Another picture, hanging on a wall in our bedroom, is the one we called “The Menendez Brothers.” It was also taken in our Woodbury backyard, right around the time the real Menendez brothers were convicted.
Downstairs on the first floor is the photo that accompanied the story I wrote about Rob for Esquire all those years ago. That’s the one I look at—and talk to—the most as it sits right across from our dining room table, where I’m temporarily parked these days. As I’ve said before, it’s the one portrait that captures who Rob was on the inside, and that’s why I took it out of storage after he died.
I used to have it hanging on a wall in my old apartment in Park Slope. But then a feng shui expert came over to my place and noted that none of the photos of my kids showed them smiling, something that had never struck me. I just thought they were beautiful and kind of “arty.”
Taking her advice to heart, I replaced them with happier shots, and those are the photos that now sit on our bookcase. From the top shelf down, the first one is of Rob and Zach, taken on Zach’s 18th birthday. His presents included jumping out of a plane and skydiving and his first tattoo, and I remember all of us having such a great time that day.

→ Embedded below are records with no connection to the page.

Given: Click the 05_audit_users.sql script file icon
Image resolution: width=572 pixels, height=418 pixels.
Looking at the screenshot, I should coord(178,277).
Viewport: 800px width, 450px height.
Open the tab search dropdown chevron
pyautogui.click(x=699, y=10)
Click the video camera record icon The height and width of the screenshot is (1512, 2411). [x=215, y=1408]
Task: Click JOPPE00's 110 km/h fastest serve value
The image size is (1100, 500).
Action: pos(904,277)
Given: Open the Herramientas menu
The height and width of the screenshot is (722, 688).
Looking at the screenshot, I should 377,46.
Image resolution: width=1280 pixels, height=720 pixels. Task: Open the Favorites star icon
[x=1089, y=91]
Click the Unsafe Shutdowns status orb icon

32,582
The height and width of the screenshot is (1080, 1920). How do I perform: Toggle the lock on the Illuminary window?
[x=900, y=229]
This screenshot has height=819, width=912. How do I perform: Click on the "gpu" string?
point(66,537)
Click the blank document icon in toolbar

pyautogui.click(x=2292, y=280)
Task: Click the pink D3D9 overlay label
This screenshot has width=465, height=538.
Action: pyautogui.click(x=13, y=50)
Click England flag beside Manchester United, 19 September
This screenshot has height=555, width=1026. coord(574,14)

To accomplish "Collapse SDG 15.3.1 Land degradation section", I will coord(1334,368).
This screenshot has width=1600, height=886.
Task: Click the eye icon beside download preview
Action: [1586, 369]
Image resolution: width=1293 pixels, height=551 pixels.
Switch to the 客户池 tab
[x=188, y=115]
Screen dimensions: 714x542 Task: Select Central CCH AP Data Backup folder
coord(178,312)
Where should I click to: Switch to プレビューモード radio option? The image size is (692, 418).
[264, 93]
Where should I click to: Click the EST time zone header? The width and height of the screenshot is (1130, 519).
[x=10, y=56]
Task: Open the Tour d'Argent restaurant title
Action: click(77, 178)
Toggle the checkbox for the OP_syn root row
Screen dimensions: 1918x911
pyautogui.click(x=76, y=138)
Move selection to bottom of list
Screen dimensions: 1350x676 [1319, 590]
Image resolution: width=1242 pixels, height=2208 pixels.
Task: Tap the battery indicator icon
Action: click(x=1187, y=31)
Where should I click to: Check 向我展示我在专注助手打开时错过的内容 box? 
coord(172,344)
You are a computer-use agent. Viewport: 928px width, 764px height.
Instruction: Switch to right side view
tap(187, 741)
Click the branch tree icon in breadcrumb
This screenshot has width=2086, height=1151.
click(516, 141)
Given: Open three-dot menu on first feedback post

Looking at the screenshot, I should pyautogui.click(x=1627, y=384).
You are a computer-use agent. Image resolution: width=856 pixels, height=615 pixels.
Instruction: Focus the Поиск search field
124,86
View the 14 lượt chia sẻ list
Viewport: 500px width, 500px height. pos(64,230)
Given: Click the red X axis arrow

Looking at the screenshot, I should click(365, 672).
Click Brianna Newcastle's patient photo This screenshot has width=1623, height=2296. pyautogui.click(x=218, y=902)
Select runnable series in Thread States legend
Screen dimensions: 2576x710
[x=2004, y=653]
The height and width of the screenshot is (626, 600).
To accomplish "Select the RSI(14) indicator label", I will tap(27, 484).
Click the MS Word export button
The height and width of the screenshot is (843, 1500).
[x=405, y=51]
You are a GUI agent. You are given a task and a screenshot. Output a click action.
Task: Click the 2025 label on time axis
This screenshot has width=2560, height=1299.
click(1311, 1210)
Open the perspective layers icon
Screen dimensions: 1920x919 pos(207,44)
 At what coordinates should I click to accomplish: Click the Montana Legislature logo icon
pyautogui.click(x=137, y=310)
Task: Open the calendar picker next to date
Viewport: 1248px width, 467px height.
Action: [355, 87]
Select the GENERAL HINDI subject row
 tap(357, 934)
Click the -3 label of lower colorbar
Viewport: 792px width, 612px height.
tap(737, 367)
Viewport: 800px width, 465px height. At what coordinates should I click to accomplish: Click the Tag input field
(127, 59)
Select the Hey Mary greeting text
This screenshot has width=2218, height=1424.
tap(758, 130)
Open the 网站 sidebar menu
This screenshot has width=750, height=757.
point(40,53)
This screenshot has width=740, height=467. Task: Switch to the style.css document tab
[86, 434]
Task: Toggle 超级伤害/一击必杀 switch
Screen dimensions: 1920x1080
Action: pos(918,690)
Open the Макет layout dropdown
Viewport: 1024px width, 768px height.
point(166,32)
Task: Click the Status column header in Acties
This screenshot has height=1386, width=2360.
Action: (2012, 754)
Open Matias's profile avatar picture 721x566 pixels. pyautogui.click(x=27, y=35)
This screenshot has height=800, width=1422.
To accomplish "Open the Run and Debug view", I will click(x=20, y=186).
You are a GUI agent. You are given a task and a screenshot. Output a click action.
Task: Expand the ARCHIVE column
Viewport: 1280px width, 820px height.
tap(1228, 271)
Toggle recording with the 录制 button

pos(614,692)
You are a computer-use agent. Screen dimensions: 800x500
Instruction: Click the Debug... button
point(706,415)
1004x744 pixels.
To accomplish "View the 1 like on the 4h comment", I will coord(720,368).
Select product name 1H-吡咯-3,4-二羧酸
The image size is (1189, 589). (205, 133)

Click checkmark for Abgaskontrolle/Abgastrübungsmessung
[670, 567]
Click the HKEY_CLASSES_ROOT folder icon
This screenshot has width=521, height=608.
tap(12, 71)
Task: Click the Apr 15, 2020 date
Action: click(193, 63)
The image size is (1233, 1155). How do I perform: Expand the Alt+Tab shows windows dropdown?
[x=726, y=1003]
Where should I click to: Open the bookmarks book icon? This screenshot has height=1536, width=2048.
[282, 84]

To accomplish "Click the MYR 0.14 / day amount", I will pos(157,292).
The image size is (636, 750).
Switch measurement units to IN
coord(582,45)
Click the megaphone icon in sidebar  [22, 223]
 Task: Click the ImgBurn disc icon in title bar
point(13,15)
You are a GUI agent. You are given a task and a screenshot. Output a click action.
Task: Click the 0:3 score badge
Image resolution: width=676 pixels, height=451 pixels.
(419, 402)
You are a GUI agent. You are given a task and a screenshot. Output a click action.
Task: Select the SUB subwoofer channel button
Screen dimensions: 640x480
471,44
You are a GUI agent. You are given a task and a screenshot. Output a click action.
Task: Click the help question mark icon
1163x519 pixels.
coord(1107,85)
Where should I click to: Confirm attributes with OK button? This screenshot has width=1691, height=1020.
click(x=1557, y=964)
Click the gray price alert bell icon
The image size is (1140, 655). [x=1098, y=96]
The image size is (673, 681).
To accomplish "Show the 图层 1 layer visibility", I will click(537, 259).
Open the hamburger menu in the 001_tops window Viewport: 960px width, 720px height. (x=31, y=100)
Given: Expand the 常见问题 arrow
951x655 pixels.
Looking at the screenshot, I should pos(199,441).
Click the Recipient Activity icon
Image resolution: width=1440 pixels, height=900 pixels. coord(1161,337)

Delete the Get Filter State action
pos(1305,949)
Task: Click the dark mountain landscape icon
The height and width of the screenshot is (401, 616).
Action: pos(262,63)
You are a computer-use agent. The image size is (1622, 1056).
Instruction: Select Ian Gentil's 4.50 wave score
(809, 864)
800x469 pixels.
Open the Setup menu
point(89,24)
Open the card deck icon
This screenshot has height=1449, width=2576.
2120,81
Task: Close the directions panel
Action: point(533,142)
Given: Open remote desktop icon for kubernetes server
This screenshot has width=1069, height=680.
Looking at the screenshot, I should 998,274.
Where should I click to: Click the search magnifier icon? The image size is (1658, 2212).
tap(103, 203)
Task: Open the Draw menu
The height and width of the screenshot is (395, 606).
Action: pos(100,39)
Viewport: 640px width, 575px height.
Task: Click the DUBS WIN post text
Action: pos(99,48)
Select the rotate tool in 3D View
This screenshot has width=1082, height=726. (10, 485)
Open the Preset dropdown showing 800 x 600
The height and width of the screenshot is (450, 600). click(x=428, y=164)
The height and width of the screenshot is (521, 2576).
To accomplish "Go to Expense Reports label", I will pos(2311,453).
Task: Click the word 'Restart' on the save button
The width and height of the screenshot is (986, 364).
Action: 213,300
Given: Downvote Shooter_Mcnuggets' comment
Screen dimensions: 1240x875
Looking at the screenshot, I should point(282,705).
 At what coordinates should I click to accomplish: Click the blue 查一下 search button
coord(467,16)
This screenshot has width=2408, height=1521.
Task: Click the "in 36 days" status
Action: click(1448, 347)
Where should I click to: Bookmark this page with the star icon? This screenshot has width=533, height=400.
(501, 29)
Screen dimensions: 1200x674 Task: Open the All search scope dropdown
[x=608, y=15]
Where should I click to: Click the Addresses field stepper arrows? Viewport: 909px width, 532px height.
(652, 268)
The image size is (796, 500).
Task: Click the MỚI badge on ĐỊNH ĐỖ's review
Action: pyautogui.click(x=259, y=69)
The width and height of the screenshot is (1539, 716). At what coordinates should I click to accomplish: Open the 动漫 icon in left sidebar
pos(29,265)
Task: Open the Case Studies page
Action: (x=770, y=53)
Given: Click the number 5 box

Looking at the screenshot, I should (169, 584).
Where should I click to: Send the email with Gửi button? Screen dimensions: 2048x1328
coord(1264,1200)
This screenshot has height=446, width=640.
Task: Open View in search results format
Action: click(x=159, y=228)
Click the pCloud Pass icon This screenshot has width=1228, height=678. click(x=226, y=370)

Just below that photo is another all-time favorite of the two of them as teenagers. I must’ve somehow made them laugh, because their smiles are so big and genuine that you can feel how much they love each other. Zach prized this shot so much that he got a tattoo of it on his back several years before Rob died. We all used to joke about how the tattoo artist didn’t do such a hot job in the likeness department, making both kids look mentally challenged. But Zach finally had another artist touch it up and now it looks exactly like the original photo.
On the next shelf is a shot of the kids taken by Caryn (I was, for the most part, the family photographer and responsible for all the others) for my birthday. Rob is holding a sign that says “Happy Birthday” and Zach’s sign says “Daddy We Love You.” They must’ve been four or five. Both are wearing party hats and I can still feel how much they loved me.
On the bottom shelf is another all-time fave, and I know I keep repeating that phrase but isn’t that what we do? It’s not like I’m going to hang up photos of Rob crying at Disney World! This beauty is of my father-in-law, Marty, holding Rob’s little hands while he’s standing in Marty’s lap (that amazing cap he’s wearing was a present from my friends John and Lola, who is a pretty famous milliner). Rob is smiling at the camera while Marty is smiling hard at his grandson. It captures a moment of pure joy that all these years later has turned to deep sadness because these two people I loved so dearly are no longer with us.
According to Rod Stewart, every picture tells a story, but I guess I never realized how much those stories can change.